◆ Problem to work on
The lines to be extracted begin at the line containing "You are a GUI" and end at the last line of the data below; copy them exactly and leave out the pictures.

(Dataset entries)
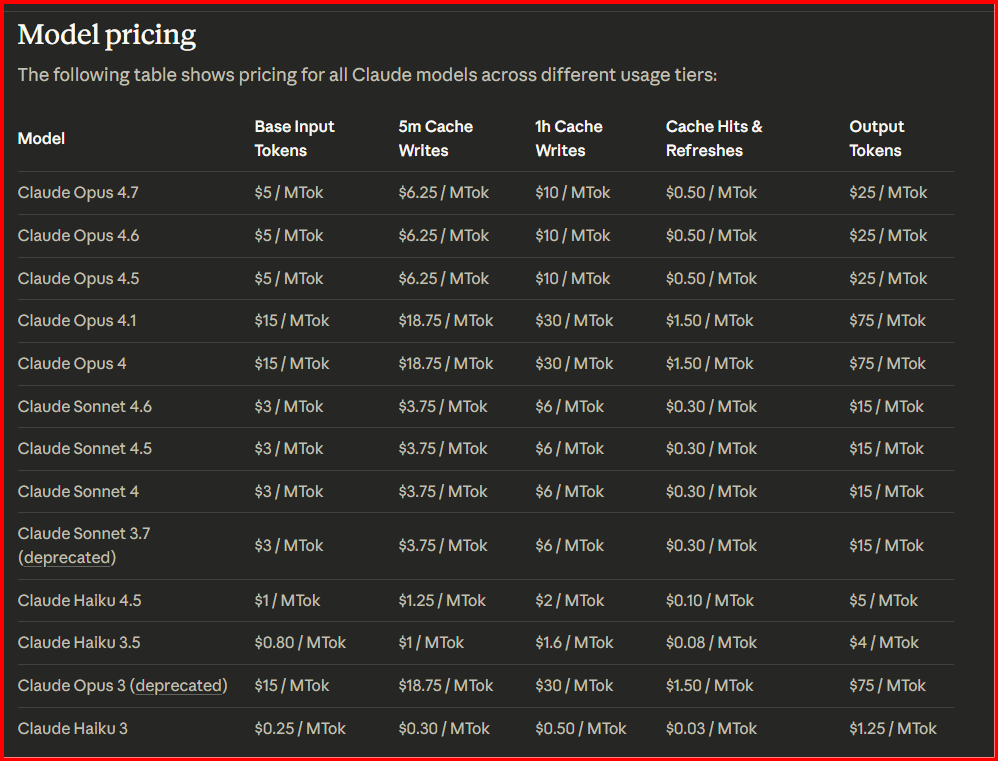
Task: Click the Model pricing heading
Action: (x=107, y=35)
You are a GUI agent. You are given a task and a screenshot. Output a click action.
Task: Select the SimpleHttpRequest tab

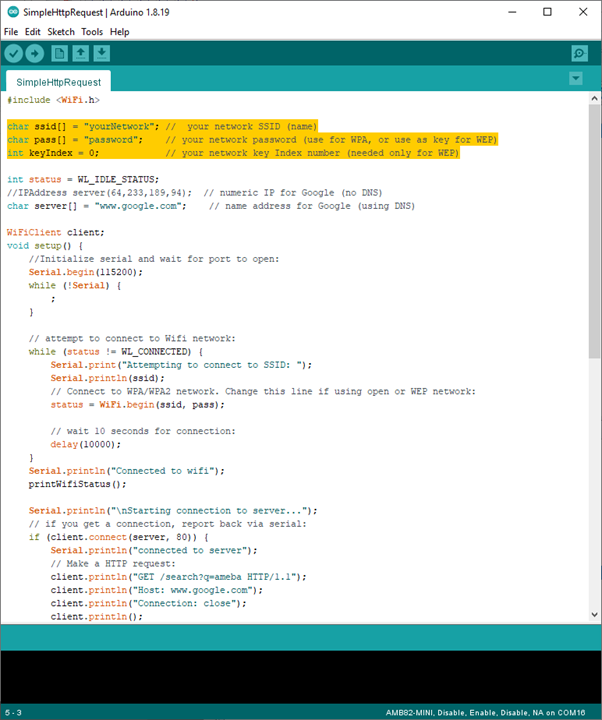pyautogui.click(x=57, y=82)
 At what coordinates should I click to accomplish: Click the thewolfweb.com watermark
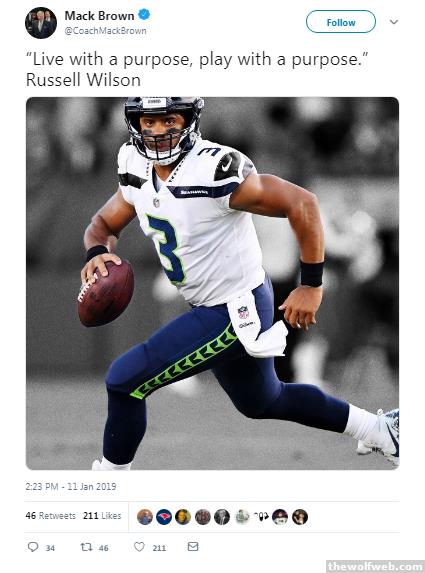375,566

◆ Response to this exercise
You are a GUI agent. You are given a task and a screenshot. Output a click action.
Task: Select the SimpleHttpRequest tab

pyautogui.click(x=57, y=82)
 At what coordinates should I click to accomplish: Click the thewolfweb.com watermark
375,566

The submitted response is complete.